TASK REQUIREMENTS: Read through the records below and copy each line that uses the word "magnifier".

DATA IN THIS EXERCISE:

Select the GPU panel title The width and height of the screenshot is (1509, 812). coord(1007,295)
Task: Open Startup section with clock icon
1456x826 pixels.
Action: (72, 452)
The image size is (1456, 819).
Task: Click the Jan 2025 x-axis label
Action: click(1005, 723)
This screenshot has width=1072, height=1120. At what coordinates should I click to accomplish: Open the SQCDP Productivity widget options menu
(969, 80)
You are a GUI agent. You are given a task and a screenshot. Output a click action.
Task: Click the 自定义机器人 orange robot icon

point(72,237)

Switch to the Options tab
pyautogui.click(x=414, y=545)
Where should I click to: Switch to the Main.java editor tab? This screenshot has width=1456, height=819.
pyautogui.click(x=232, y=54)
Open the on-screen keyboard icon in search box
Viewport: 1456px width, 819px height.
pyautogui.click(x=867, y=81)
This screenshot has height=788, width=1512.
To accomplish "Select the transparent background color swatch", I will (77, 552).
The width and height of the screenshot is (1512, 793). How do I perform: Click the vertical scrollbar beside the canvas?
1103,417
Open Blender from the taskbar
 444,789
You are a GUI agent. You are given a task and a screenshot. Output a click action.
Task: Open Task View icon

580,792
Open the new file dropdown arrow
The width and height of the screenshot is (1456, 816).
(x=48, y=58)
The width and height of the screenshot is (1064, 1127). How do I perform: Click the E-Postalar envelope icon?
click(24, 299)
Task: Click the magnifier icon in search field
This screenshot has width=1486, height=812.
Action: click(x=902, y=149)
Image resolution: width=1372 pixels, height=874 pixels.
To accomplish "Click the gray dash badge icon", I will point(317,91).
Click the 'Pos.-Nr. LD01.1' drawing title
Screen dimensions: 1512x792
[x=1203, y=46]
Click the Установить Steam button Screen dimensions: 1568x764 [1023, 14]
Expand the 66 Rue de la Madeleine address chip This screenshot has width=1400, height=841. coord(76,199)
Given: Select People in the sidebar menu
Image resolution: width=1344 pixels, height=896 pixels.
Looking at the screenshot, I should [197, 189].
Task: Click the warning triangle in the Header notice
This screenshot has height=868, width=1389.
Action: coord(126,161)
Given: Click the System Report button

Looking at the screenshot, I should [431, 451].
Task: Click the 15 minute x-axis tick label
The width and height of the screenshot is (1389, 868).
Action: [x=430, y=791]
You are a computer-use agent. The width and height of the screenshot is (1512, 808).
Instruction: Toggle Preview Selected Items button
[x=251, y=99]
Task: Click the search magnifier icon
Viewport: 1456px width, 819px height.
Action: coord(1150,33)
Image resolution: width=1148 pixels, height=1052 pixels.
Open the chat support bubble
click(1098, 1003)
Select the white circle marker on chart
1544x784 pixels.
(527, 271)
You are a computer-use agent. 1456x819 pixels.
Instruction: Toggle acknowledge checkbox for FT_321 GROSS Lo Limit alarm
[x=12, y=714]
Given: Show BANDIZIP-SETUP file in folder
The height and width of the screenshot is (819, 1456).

RESPONSE TO THIS EXERCISE:
Task: Click the magnifier icon in search field
Task: Click the search magnifier icon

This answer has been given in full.